▼▼▼

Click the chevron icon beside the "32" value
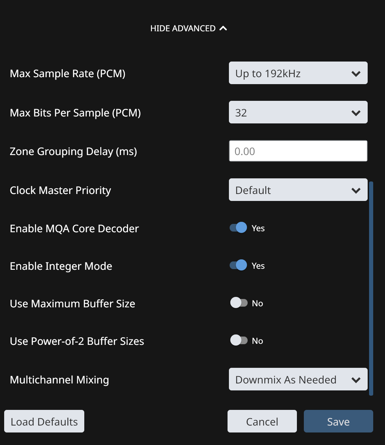The width and height of the screenshot is (385, 445). click(x=355, y=113)
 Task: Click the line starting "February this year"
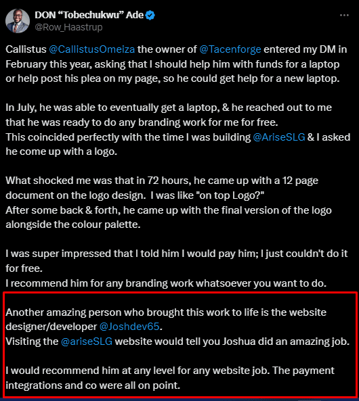(x=173, y=64)
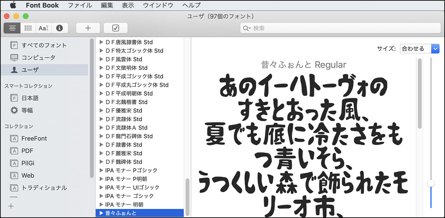This screenshot has height=218, width=445.
Task: Select the コンピュータ library in the sidebar
Action: tap(38, 57)
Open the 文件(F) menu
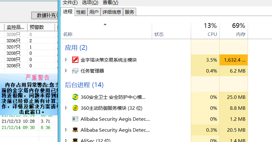Image resolution: width=272 pixels, height=142 pixels. click(70, 3)
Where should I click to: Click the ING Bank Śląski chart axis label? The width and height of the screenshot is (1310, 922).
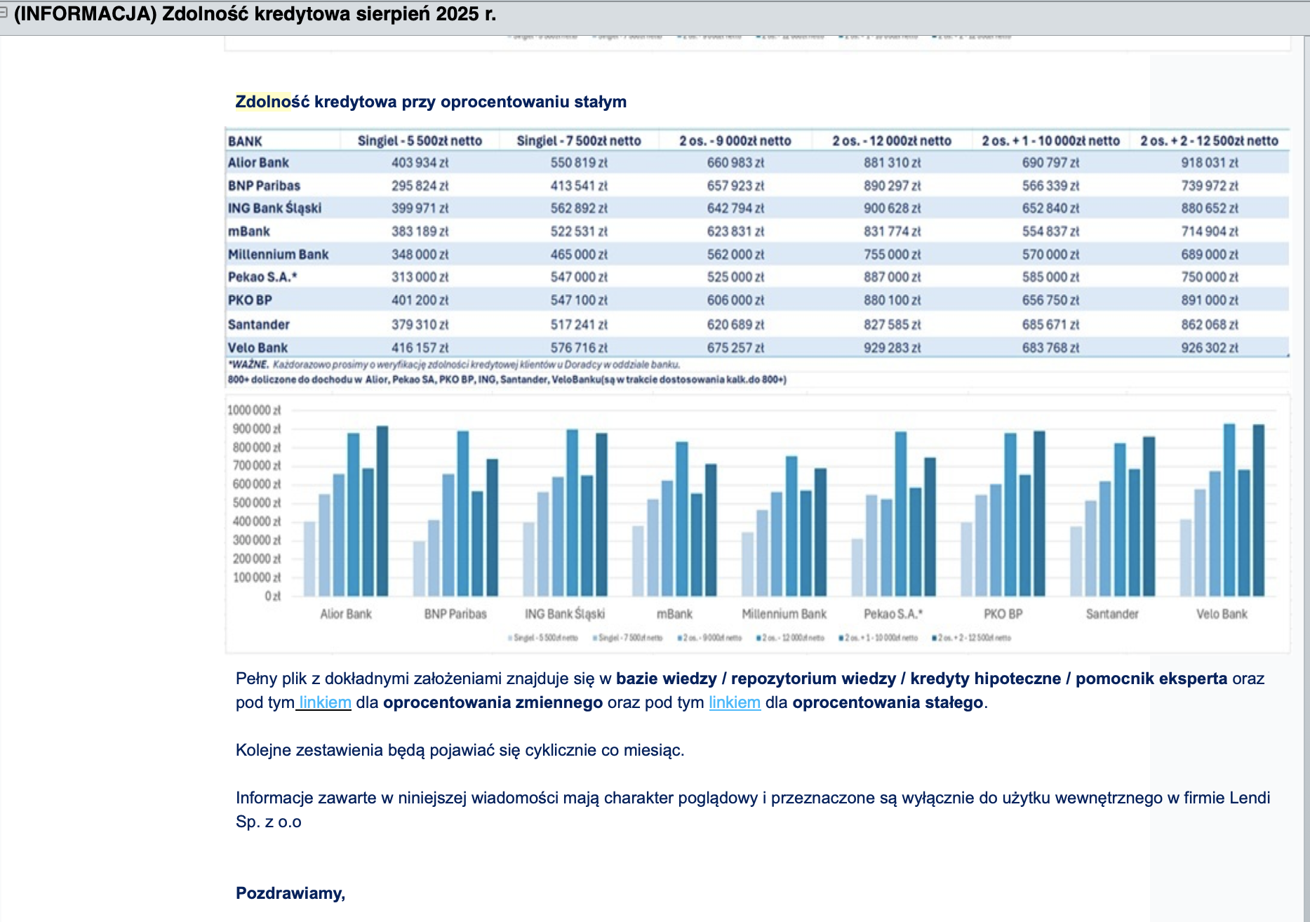pos(564,614)
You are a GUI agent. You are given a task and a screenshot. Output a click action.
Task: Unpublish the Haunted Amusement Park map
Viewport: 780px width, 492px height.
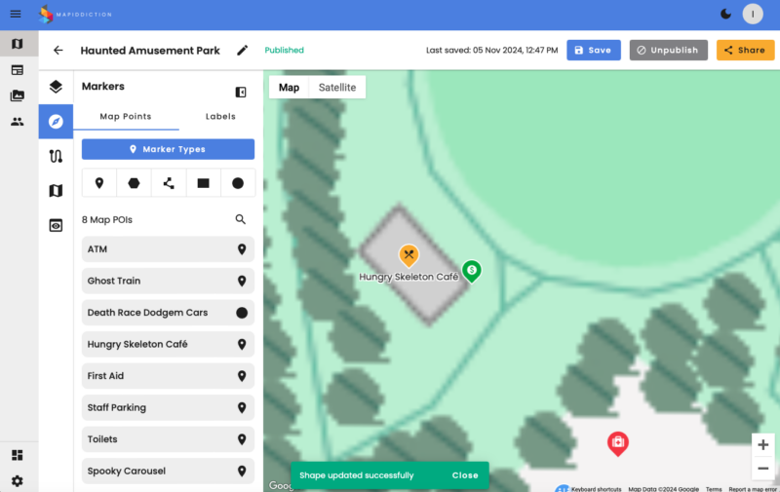pos(668,51)
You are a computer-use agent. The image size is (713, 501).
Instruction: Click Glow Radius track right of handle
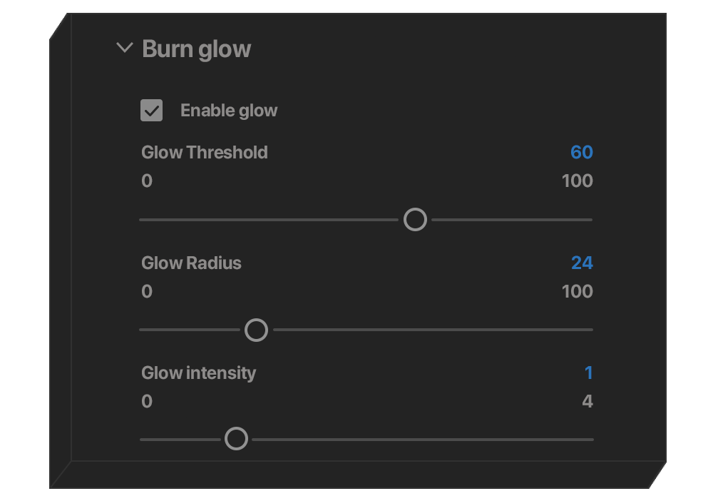(x=431, y=330)
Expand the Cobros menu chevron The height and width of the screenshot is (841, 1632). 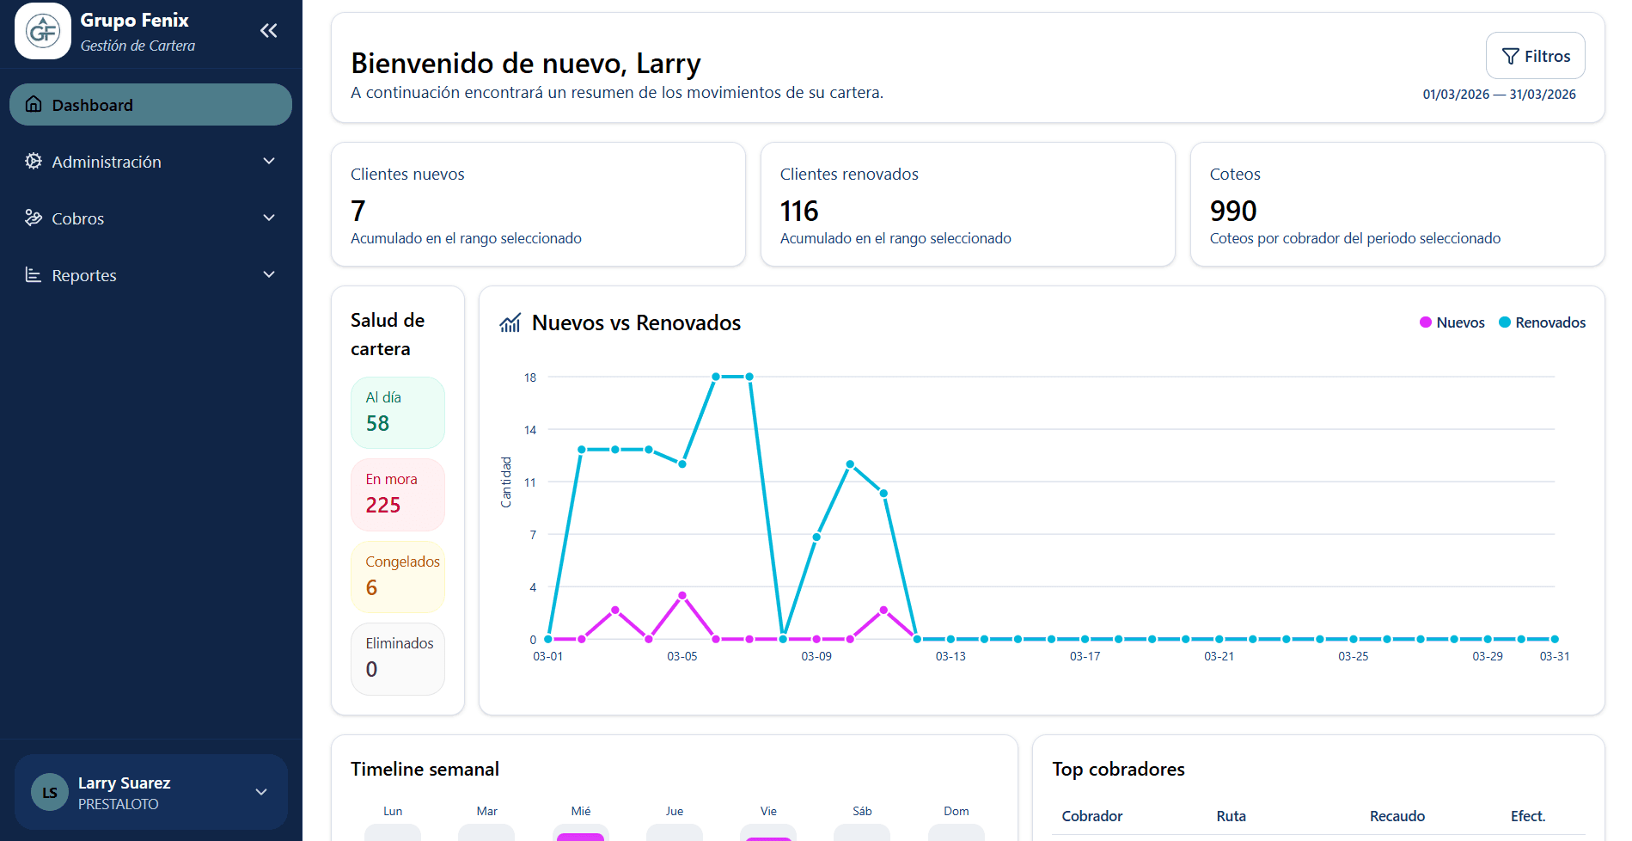click(269, 218)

▲▲▲

● Problem statement
Look above for the line with "You are a GUI", then give again exactly every line from there through the line with "You are a computer-use", skipping the pictures.

● Finished task
You are a GUI agent. You are given a task and a screenshot. Output a click action.
Task: Unpublish the Haunted Amusement Park map
Viewport: 780px width, 492px height.
pos(668,51)
You are a computer-use agent. The image size is (713, 501).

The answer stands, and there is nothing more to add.